The data at station 2 (B2 and M2) were longer and more complete than those at the other stations and are shown first to provide examples of the observations at the stations. Subsequently, observations differing from station 2 are also shown, including near-bottom observations at B1, sea surface waves at B1 and B4, and observations at B3 after its rope snapped on 15 September 2014, causing it to become adrift.
3.1 Sea surface air and ocean observation at station 2
The prevailing wind direction was approximately 200° (nearly southerly wind) from late July to mid-August and then shifted primarily in the range of 20–80° (nearly northeasterly wind) after October, with wind direction variations during September (Fig. 4b, d). This finding indicates that the transition occurred from local summer to winter monsoon, with September as the transition month. The average wind speed was less than 10 m s−1 during July and August, often exceeding 10 m s−1 after October (Fig. 4a, c), indicating that the winter monsoon was stronger than the summer monsoon at B2. B2 likely traveled through the eye of typhoon Kalmaegi, with two wind speed peaks accompanied by minimum air pressure (Zhang et al., 2016). Typhoon Kalmaegi and severe tropical storm Fung-wong during September significantly influenced the wind direction at B2, with the wind direction turning counterclockwise near 15 and 21 September, consistent with B2 being on the left side of both TCs.

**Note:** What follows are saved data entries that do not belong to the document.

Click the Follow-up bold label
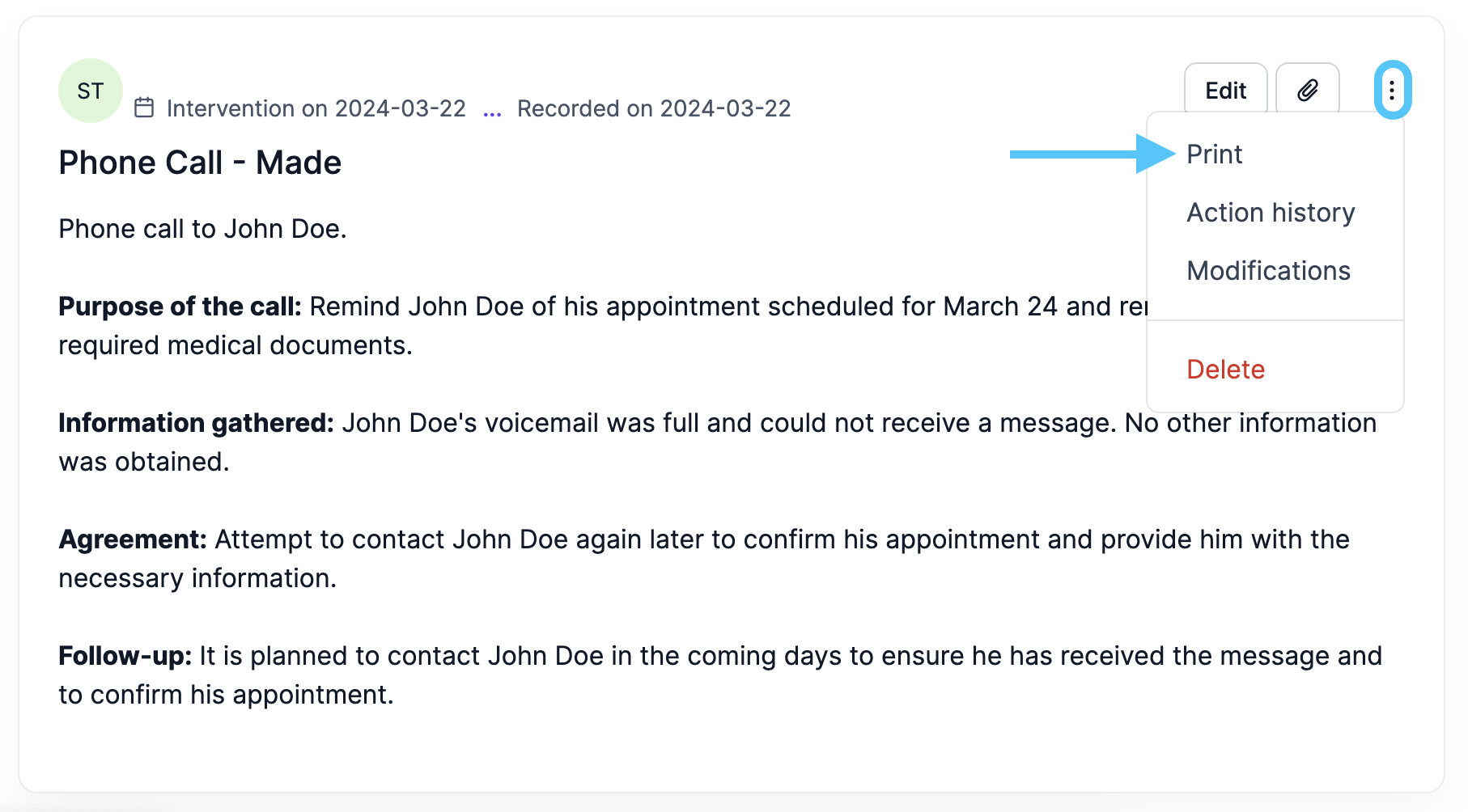The height and width of the screenshot is (812, 1468). click(x=125, y=656)
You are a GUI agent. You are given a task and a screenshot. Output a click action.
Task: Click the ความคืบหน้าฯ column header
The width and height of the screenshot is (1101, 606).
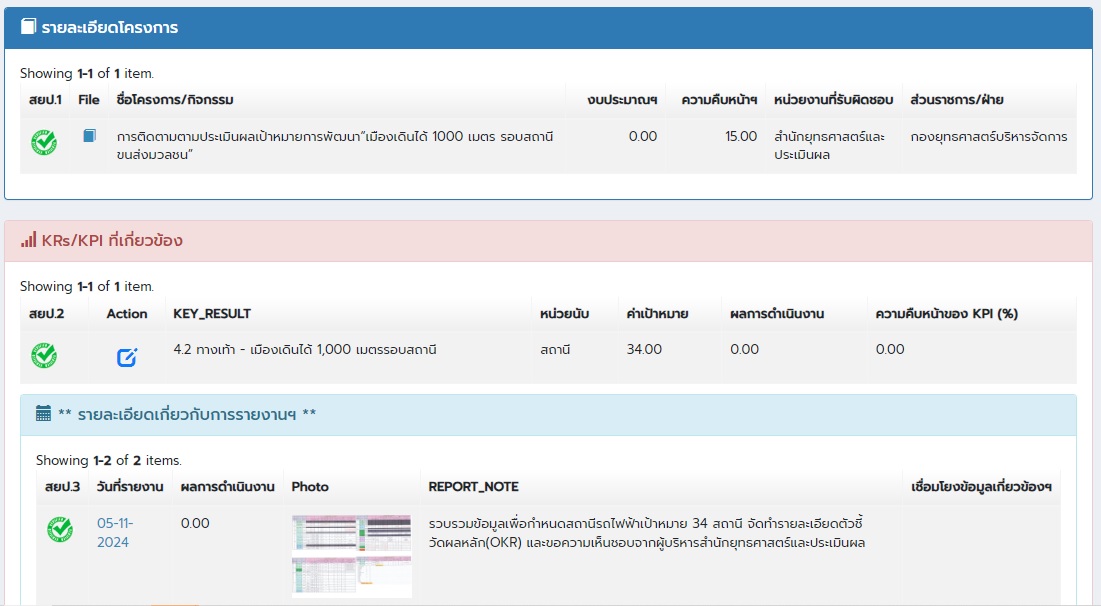point(718,100)
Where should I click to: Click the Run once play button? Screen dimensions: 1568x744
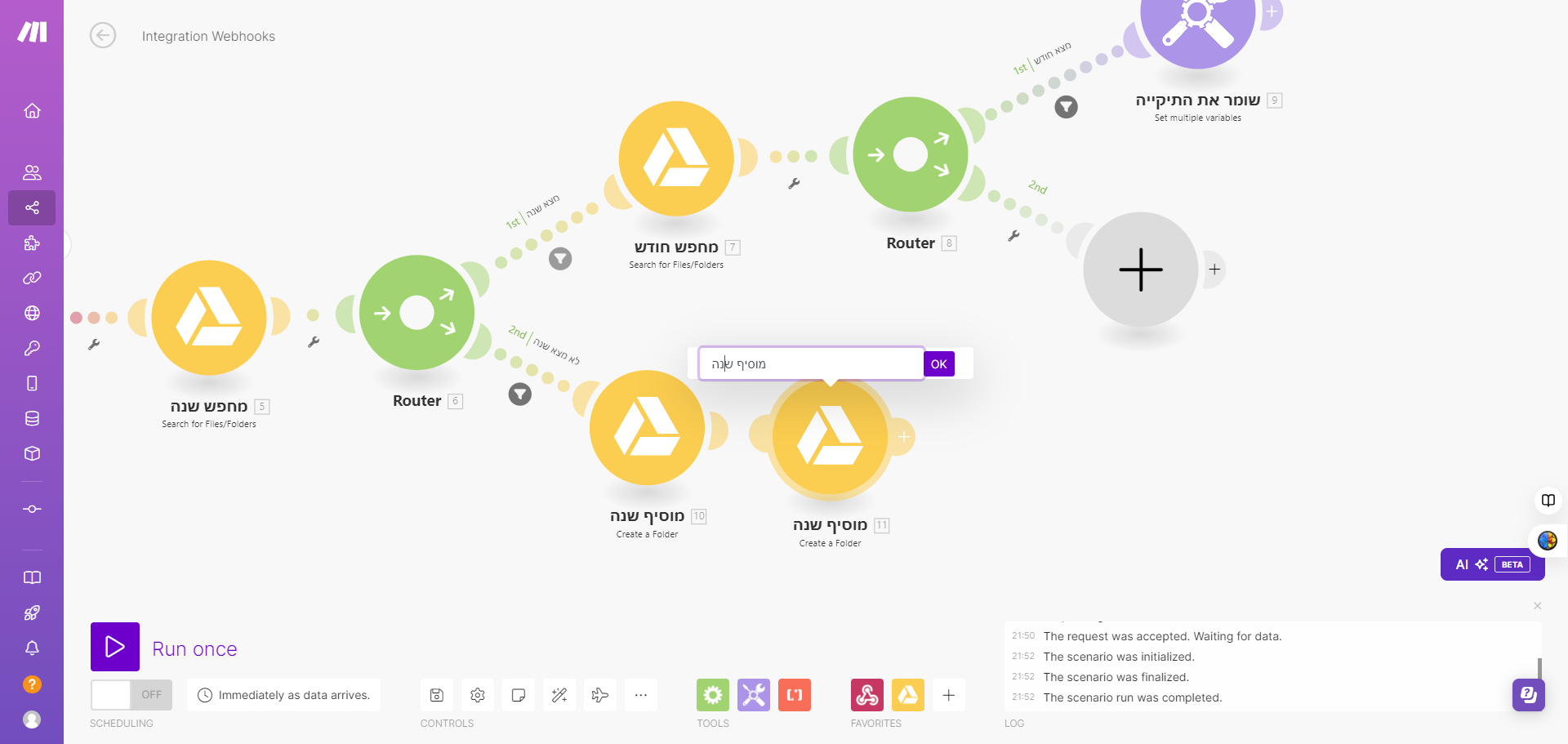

B2 also recorded a drop in the sea surface air and ocean temperature (Fig. 4g, i) from summer to winter, ranging from approximately 28.5 to 30.5 °C in August, decreasing from approximately 29 to 27 °C in October, and continuing to decrease further. The surface air temperature was slightly lower than the sea surface temperature during the observation period, indicating local sensible heat flux from the ocean to the atmosphere because the water cooled more slowly than the air during fall. Due to their high time resolution (2 min), the observations also captured the diurnal temperature variation attributed to daytime solar radiation heating, nighttime outward longwave radiation cooling, and the deepening of the ocean mixed layer. Typhoon Kalmaegi and tropical storm Fung-wong successively decreased the sea surface air and ocean temperatures during September, with Kalmaegi suddenly decreasing the sea surface temperature by approximately 2.5 °C because B2 was located in the core cooling area on the right side of the typhoon track.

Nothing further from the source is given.